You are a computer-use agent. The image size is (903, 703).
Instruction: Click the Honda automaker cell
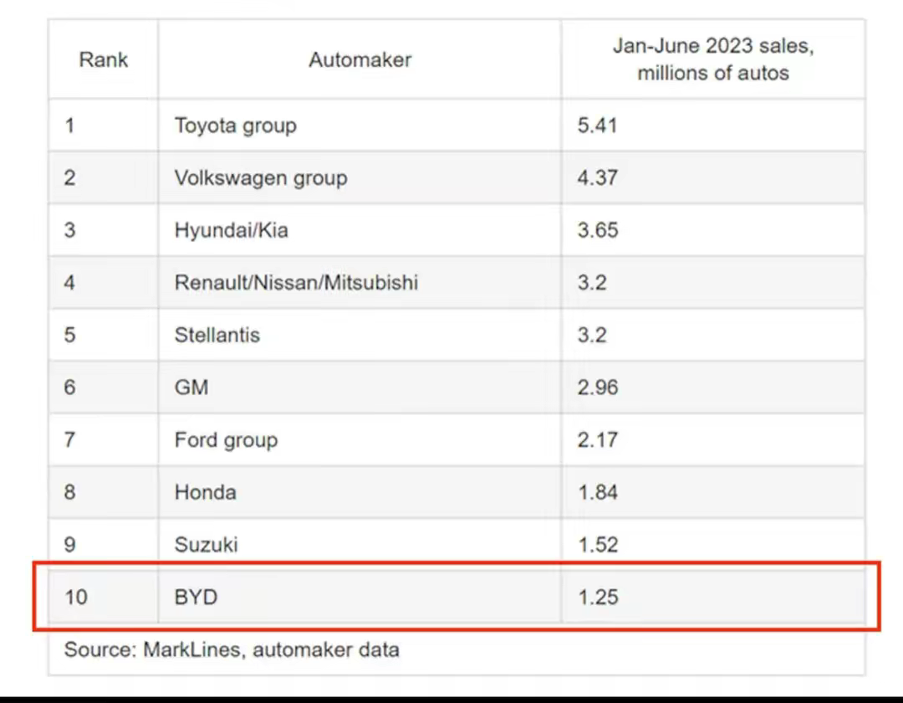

+ + + + +

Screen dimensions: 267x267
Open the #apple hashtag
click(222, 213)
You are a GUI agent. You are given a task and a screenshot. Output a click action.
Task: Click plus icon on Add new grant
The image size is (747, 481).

+ + + + +

• _ASSIGNMENT_: Nothing should appear in the answer except the lines above from the line with "Open the #apple hashtag" through the line with "The image size is (747, 481).", both included, written out exactly.

• _FINAL ANSWER_:
Open the #apple hashtag
click(222, 213)
You are a GUI agent. You are given a task and a screenshot. Output a click action.
Task: Click plus icon on Add new grant
The image size is (747, 481).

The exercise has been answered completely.